(Saved data entries)
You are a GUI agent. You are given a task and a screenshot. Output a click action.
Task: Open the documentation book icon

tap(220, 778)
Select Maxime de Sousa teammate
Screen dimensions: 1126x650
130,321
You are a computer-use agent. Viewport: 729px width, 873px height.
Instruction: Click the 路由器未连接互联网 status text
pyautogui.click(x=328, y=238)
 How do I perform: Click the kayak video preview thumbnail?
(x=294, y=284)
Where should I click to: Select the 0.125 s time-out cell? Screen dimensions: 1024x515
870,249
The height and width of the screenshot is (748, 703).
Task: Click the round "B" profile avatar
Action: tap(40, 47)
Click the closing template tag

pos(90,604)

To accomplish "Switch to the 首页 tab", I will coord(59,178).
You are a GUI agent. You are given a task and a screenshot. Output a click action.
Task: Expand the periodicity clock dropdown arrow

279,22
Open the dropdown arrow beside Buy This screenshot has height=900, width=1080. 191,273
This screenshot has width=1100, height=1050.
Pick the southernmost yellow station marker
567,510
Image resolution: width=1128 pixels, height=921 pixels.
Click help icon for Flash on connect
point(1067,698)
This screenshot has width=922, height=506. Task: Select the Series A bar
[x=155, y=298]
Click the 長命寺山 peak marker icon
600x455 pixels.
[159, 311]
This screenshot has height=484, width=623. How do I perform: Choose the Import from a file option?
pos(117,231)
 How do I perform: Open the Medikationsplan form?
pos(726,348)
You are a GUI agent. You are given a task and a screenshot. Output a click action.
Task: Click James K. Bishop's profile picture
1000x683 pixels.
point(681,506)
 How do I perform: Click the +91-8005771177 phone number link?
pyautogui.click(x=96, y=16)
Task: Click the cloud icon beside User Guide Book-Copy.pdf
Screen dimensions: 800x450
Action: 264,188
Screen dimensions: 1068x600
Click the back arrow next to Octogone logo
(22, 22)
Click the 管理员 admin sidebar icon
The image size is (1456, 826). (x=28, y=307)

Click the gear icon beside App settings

THE TASK => Could you set down exactly the lines from the one containing "Task: Click James K. Bishop's profile picture" through the last line of the records above, both included?

ANSWER BOX =>
Task: Click James K. Bishop's profile picture
1000x683 pixels.
point(681,506)
 How do I perform: Click the +91-8005771177 phone number link?
pyautogui.click(x=96, y=16)
Task: Click the cloud icon beside User Guide Book-Copy.pdf
Screen dimensions: 800x450
Action: 264,188
Screen dimensions: 1068x600
Click the back arrow next to Octogone logo
(22, 22)
Click the 管理员 admin sidebar icon
The image size is (1456, 826). (x=28, y=307)

Click the gear icon beside App settings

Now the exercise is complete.